LNCaP (6 × 106 cells/150-mm dish), C4-2B (3 × 106 cells/150-mm dish), and PC-3 (3 × 106 cells/150-mm dish) cells were cultured in phenol red-free RPMI 1640 supplemented with 5% CSS for 3 days. After the indicated treatments, ChIP assays were conducted as described previously (20). DNA samples from ChIP preparations were analyzed by real-time PCR using AmpliTaq Gold PCR Master Mix (Applied Biosystems) and Opticon (MJ Research, Inc.). The primers and probes (synthesized by Biosearch Technologies, Novato, CA) for the PSA, p16, KLK2, and TMPRSS2 loci are listed in Tables S1 to S4, respectively, in the supplemental material. Duplicate immunoprecipitations (IPs) for each antibody and duplicate real-time PCRs for each IP sample were performed. Input values were obtained from samples treated in the same way as the experimental ones, except that no IP steps were performed. The results are given as percentages of input.
siRNA transfection.
C4-2B cells (1.5 × 106 cells/150-mm dish) were grown in phenol red-free RPMI 1640 containing 5% CSS for 2 days. Cells were transfected with an AR siRNA duplex (sense, 5′-ACG UUU ACU UAU CUU AUG CTT-3′; antisense, 5′-GCA UAA GAU AAG UAA ACG UTT-3′) directed against the coding region of AR mRNA. Mock transfection (without siRNA) and a nonspecific (NS) siRNA duplex (sense, 5′-AAU UUU ACU CGC UCG AUU UTT-3′; antisense, 5′-AAA UCG AGC GAG UAA AAU UTT-3′) were used as controls. All siRNA duplexes were transfected at a final concentration of 100 nM using Oligofectamine reagent (Invitrogen Corp.) according to the manufacturer's instructions. After transfection, cells were grown in phenol red-free RPMI 1640 containing 5% CSS for 4 days and then ChIP assays were conducted as described above. AR protein levels of 2% sonicated input from ChIP experiments were measured by immunoblotting.
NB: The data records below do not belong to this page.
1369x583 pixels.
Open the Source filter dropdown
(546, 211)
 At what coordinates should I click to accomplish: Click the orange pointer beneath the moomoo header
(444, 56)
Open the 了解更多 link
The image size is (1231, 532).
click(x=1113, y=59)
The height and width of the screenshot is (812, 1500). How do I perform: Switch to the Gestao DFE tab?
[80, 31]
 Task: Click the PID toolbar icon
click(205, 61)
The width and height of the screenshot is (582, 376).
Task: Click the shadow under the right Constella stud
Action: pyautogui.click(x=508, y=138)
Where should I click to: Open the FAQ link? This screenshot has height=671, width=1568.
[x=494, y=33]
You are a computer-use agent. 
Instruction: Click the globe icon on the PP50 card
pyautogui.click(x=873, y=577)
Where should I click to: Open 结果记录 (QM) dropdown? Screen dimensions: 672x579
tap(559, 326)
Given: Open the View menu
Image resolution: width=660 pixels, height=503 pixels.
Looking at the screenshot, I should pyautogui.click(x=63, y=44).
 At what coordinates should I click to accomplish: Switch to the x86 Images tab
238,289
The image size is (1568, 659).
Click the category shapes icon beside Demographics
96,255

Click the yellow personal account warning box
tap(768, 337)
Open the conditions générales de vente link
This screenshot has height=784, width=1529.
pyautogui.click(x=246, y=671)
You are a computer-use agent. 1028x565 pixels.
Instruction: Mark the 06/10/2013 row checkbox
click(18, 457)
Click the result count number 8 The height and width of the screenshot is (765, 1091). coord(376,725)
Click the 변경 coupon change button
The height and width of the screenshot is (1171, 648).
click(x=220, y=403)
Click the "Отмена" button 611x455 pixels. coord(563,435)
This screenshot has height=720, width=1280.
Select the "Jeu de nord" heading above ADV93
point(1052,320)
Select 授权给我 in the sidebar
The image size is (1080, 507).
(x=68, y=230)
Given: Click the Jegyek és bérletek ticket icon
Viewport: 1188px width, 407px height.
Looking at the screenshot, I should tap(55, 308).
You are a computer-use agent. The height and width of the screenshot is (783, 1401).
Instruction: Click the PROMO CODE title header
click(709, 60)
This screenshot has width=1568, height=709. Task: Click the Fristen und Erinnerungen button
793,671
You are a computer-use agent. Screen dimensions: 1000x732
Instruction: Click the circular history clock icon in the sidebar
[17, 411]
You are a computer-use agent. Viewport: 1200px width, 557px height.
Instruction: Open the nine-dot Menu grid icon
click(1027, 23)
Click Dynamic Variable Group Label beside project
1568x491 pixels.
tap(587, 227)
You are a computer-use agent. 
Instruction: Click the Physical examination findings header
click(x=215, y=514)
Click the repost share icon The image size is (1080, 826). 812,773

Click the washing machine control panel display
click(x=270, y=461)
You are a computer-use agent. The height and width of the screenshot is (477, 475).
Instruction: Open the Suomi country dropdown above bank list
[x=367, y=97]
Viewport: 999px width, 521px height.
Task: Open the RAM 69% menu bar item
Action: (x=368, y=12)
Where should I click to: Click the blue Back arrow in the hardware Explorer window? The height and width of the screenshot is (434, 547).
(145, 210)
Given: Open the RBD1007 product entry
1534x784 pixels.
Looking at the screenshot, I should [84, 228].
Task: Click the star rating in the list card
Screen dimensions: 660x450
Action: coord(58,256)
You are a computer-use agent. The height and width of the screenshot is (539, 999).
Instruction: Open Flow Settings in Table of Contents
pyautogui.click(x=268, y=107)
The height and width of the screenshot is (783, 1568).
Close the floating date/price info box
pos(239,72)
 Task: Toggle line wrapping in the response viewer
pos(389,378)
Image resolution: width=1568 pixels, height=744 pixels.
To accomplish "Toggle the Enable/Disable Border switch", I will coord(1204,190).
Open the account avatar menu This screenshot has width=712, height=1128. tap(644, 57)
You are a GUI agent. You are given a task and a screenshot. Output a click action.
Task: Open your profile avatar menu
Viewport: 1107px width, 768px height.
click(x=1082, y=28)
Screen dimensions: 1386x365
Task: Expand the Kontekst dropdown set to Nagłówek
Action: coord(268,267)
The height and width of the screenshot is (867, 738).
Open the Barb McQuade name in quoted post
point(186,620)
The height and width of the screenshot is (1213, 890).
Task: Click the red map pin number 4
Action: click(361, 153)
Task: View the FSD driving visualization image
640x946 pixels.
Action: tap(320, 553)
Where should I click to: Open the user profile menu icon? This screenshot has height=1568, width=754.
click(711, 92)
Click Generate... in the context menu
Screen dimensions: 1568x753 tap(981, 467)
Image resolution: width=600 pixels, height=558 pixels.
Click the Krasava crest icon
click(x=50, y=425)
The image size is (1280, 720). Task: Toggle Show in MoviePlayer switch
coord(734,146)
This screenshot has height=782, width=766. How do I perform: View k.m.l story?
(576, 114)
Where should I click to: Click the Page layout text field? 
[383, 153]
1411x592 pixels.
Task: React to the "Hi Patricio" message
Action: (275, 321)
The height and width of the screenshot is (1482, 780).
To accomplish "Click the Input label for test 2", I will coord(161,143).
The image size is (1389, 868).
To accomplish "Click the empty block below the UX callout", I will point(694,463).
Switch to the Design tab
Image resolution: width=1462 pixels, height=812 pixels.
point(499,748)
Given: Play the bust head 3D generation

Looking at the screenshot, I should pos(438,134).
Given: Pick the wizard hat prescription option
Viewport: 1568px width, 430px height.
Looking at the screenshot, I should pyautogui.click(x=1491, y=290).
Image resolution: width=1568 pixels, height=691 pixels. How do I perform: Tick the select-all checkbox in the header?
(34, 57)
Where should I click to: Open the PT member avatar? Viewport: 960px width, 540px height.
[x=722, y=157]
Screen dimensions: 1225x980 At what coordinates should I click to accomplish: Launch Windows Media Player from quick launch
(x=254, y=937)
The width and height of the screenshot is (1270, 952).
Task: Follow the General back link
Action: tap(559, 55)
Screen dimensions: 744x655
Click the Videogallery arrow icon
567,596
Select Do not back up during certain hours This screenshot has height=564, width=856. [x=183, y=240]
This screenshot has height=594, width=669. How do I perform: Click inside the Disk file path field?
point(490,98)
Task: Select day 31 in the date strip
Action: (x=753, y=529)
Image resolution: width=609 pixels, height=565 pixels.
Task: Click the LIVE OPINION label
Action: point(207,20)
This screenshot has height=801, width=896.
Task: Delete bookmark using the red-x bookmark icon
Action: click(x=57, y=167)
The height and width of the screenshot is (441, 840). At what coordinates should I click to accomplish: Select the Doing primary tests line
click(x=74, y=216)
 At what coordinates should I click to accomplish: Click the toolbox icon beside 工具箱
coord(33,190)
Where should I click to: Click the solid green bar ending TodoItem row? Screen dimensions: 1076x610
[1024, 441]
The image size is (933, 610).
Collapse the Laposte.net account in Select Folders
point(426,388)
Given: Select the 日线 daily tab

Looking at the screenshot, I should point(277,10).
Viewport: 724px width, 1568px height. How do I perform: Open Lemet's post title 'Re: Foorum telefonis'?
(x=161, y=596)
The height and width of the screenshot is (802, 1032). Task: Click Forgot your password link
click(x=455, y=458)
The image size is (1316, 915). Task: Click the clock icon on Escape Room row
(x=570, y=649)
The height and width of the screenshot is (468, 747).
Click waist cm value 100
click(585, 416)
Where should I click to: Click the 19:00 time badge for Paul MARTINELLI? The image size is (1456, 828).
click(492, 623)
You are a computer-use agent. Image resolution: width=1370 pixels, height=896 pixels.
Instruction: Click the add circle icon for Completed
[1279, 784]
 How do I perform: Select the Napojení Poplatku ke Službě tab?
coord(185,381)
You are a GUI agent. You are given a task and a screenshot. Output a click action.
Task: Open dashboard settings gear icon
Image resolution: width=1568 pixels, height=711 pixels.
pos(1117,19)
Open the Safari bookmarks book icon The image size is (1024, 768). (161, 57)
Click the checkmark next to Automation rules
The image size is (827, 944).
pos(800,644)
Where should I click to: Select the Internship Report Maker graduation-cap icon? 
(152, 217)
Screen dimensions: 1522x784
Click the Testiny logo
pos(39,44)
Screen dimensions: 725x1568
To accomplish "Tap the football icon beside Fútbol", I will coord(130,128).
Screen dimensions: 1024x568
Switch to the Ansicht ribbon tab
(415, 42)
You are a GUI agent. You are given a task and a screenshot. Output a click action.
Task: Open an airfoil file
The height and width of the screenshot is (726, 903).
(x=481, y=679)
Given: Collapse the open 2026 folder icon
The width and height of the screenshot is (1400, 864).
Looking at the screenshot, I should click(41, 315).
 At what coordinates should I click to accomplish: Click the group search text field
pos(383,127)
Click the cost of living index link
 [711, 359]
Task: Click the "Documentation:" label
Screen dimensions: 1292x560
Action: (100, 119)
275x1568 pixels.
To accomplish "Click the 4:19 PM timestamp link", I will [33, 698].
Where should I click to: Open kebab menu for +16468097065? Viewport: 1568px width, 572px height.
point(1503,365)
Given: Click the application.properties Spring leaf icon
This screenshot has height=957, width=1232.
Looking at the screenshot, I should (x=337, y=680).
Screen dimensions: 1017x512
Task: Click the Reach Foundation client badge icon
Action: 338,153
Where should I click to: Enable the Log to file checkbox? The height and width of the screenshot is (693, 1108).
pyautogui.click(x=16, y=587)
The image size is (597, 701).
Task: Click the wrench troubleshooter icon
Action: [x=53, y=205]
CWR22 prostate cancer xenograft model and tissue ChIP.
The CWR22 human prostate tumors were provided by C. W. Gregory of the University of North Carolina (Chapel Hill, NC) and maintained as xenografts. The CWR22 androgen-dependent and androgen-independent prostate tumors were generated in nude mice (obtained from Charles River Laboratories, Inc., Wilmington, MA) as described previously (24) with the following modifications. The tumors were injected subcutaneously (s.c.) as 1 million dissociated cells in Matrigel (BD Biosciences, Bedford, MA) into nude mice containing 12.5-mg sustained-release testosterone pellets (implanted s.c. 2 days prior to tumor transplantation). Tumor growth was determined weekly by caliper measurement. Tumor volume was calculated with the following formula: 0.52 × L × W2, where L is length and W is width. After 3 weeks, when tumors had grown to a volume size of approximately 0.5 cm3, mice were castrated and randomized into two study groups. In group 1 (n = 5), s.c. 12.5-mg testosterone pellets were left to maintain consistent serum levels of testosterone. In group 2 (n = 4), s.c. 12.5-mg testosterone pellets were removed. Once tumors reached a volume of about 3 cm3, mice were sacrificed by cervical dislocation. Fresh tumors were harvested and excised into several pieces (∼0.2 cm3). Tumors for the study of RNA were frozen in liquid nitrogen. Tumors for ChIP assay were cut into small pieces and immediately fixed with 1% formaldehyde at room temperature for 10 min. The cross-linking reaction was terminated by adding glycine at a final concentration of 0.125 M. Tissues were washed with cold 1× phosphate-buffered saline and homogenized. Cell pellets were resuspended in lysis buffer (1% sodium dodecyl sulfate, 10 nM EDTA, 50 nM Tris-HCl, pH 8.0, 2× protease inhibitors). After sonication, the resulting soluble chromatins were stored at −80°C. ChIP assays and quantitative real-time PCR were performed later as described above. Blood was collected, and serum testosterone levels were determined by a highly specific radioimmunoassay (15).
RESULTS
Unliganded AR occupancy at the PSA enhancer is associated with high PSA expression in androgen-independent PCa cells.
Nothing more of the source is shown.